This repository contains the code release of MLCL, from our paper: Multi-Level Contrastive Learning for Hybrid Cross-Modal Retrieval.
Image retrieval is one of the most fundamental tasks in artificial intelligence. Most previous works focus on unimodal retrieval (i.e., image retrieval with the visual query) or cross-modal retrieval (i.e., image retrieval with the textual query). Nevertheless, considering the complexity of image retrieval in realistic scenarios (e.g., product retrieval), limiting search queries to a single modality is suboptimal.
In this work, we address the problem of Hybrid Cross-Modal Retrieval (HCMR), where a hybrid query comprising a reference image and a text modifier is utilized for retrieval. The text modifier provides a description of the necessary modifications to be made to the reference image in order to obtain the target image.
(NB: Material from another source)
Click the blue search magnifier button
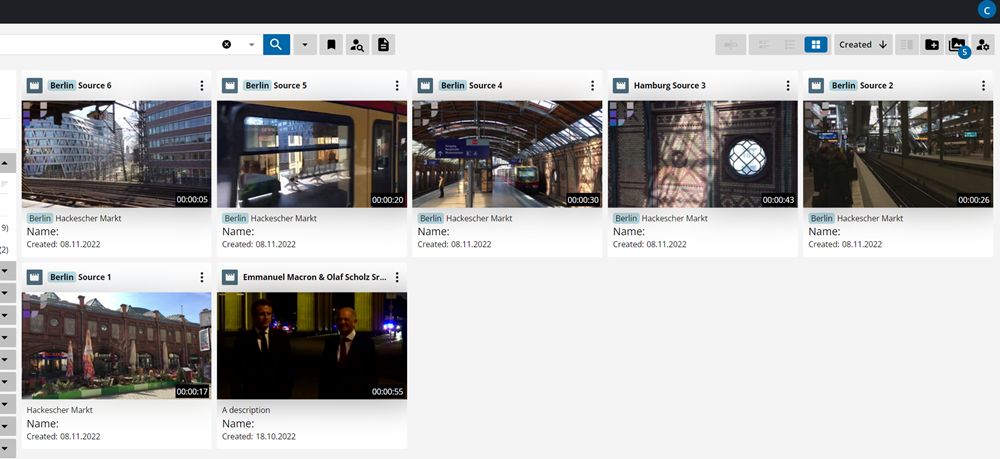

We propose a multi-level contrastive learning (MLCL) method for image retrieval with a hybrid query using CLIP-based features. Two key components are carefully designed to overcome the drawbacks of previous methods. The first is cross-modal contrastive learning with multi-level semantic alignment (mCCL), which can more finely supervise the training of the whole network and extract more diverse features for retrieval. The second is self-supervised semantic correlation learning (SSCL), which helps to enhance the semantic correlation of the intermediate and final features of the combiner.
Our MLCL method achieves state-of-the-art performance by a consistent margin on three datasets: Shoes, FashionIQ, and CIRR.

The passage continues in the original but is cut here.